Obama lands at Ben-Gurion for historic Israel visit

US president lands in Israel on Air Force One; 1,000 people await him at airport; Israeli and US officials say 50-hour visit to set tone of the 2 leaders' relationship over next 4 years.

Obama waves as he steps aboard Air Force One 370 (photo credit: REUTERS)
Obama waves as he steps aboard Air Force One 370
(photo credit: REUTERS)
US President Barack Obama landed in Israel at Ben-Gurion Airport on Wednesday to a large welcoming group that included members of all branches of Israel's security forces, as well as dignitaries, diplomats and reporters from all over the world.
Video streaming by Ustream
The three-day state visit will encompass trips to Yad Vashem, Mount Herzl and the Israel Museum, as well as the obligatory series of meetings with Prime Minister Binyamin Netanyahu and Palestinian Authority President Mahmoud Abbas. Obama will then head to Jordan to meet with King Abdullah II.
Click here for full JPost coverage of Obama's visit to Israel
Some 1,000 people in total were at the airport to greet Obama on his first visit to Israel as president, including Netanyahu and President Shimon Peres, who greeted him as he stepped off of Air force One.
As he walked down the red carpet from Air Force One, Obama was also greeted by Sephardic Chief Rabbi Shlomo Amar and Ashkenazi Chief Rabbi Yona Metzger. He soon after shook hands with the ministers of Israel's newly sworn-in government, one-by-one.
The president was to helicopter to Jerusalem for a reception at the President’s Residence. This was to be followed by a marathon three-part meeting with Netanyahu at the Prime Minister’s Residence: an initial two and- a-half hour meeting, followed by a 20-minute press conference, and then a dinner.
The visit, announced last month, will cover a host of hot topics, including the increasingly precarious situation in Syria, Iran's nuclear ambitions and a moribund peace process. Netanyahu's new government includes rightist partners such as Bayit Yehudi, whose pro-settler affiliation may well have raised some eyebrows at the State Department in recent weeks. Bayit Yehudi leader Naftali Bennett has called for Israel to annex huge swathes of the West Bank, while foreign minister in waiting Avigdor Liberman of Yisrael Beytenu has announced that he will oppose any idea of a new settlement freeze.
Obama and Netanyahu are expected to publicly paper over any differences on Iran during the American leader’s visit, with Netanyahu to express appreciation for the president’s repeated comment that Israel has the right to defend itself by itself against any threat.
In addition to thanking Obama for his rhetorical support on this issue, Netanyahu – according to government officials – will also express Israeli gratitude to the US for its material support in this matter as well.
A number of Israeli officials, as well as many of the country’s supporters abroad, have been lobbying for years to put Israel on Obama’s travel itinerary, saying his failure to visit during his first term sent the wrong message both to Israel and other countries in the region.

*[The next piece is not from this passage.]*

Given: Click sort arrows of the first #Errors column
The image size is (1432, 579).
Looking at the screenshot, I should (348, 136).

Obama’s passing over Israel during his first term, while visiting Egypt, Turkey and Saudi Arabia, became a hot issue in the recent US elections.

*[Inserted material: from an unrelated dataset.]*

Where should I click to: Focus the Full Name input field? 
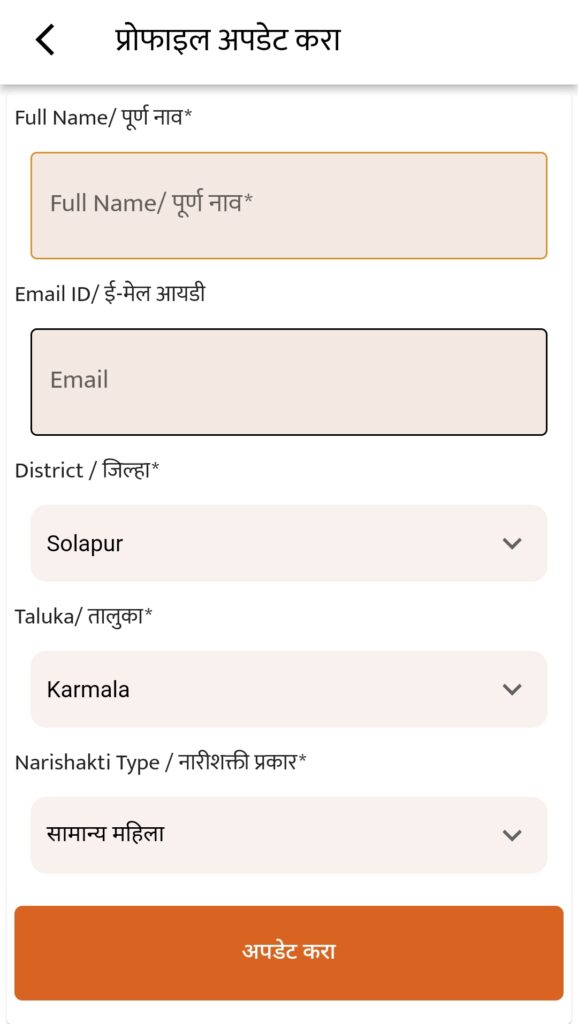pos(289,206)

Netanyahu is expected to express his appreciation to Obama for visiting at the outset of his second term, and say that this demonstrates the depth of the relationship between the two countries.
Both senior Israeli and US officials have said the 50-hour visit, much of which will be spent in Netanyahu’s company, will go a long way toward setting the tone of the two leaders’ relationship over the next four years.
US Secretary of State John Kerry arrived in Israel Tuesday evening, preceding the president by some 19 hours. He did not have any scheduled meetings.
Kerry’s itinerary, however, indicates that he will delve immediately into the nitty-gritty of the Israeli-Palestinian diplomatic process. While Kerry will accompany Obama to Jordan on Friday, unlike the president who will fly from Amman to Washington the next day, Kerry will return to Jerusalem Saturday night for a dinner meeting with Netanyahu that has been described as a “follow-up” meeting and is expected to concentrate on the Palestinian issue.
This will be the tenth meeting between Obama and Netanyahu since they were sworn into office in 2009. They met twice before that as candidates. Obama has met one-on-one with Netanyahu more than with any other world leader, but never for as long as he will during the current visit.